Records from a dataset
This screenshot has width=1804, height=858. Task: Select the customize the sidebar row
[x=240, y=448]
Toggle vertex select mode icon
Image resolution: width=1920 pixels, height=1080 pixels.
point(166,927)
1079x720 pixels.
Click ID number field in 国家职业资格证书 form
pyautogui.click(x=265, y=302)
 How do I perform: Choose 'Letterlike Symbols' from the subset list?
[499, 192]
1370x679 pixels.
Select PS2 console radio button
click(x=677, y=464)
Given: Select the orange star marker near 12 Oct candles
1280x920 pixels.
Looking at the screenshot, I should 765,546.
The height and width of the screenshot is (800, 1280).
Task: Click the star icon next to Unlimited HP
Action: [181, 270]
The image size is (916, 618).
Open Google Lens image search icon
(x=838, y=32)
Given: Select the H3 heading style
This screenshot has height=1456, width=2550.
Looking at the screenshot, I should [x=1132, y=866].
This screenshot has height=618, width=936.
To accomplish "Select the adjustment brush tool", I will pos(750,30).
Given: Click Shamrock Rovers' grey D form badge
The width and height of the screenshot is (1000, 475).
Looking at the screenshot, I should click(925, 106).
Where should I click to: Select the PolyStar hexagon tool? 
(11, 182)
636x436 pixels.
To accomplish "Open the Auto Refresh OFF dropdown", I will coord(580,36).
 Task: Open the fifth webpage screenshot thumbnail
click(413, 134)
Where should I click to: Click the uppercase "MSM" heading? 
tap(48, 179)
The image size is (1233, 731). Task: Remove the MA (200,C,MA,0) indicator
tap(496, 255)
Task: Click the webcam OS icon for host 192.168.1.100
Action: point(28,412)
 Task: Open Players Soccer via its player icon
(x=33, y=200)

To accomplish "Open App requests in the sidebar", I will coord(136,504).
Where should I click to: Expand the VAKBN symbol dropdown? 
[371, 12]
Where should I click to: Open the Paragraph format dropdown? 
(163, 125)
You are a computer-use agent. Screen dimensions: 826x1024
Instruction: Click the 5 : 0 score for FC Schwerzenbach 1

ACTIVITY - Report how many lines of the entries hold the word "coord". Nothing else is needed.

RESPONSE - 2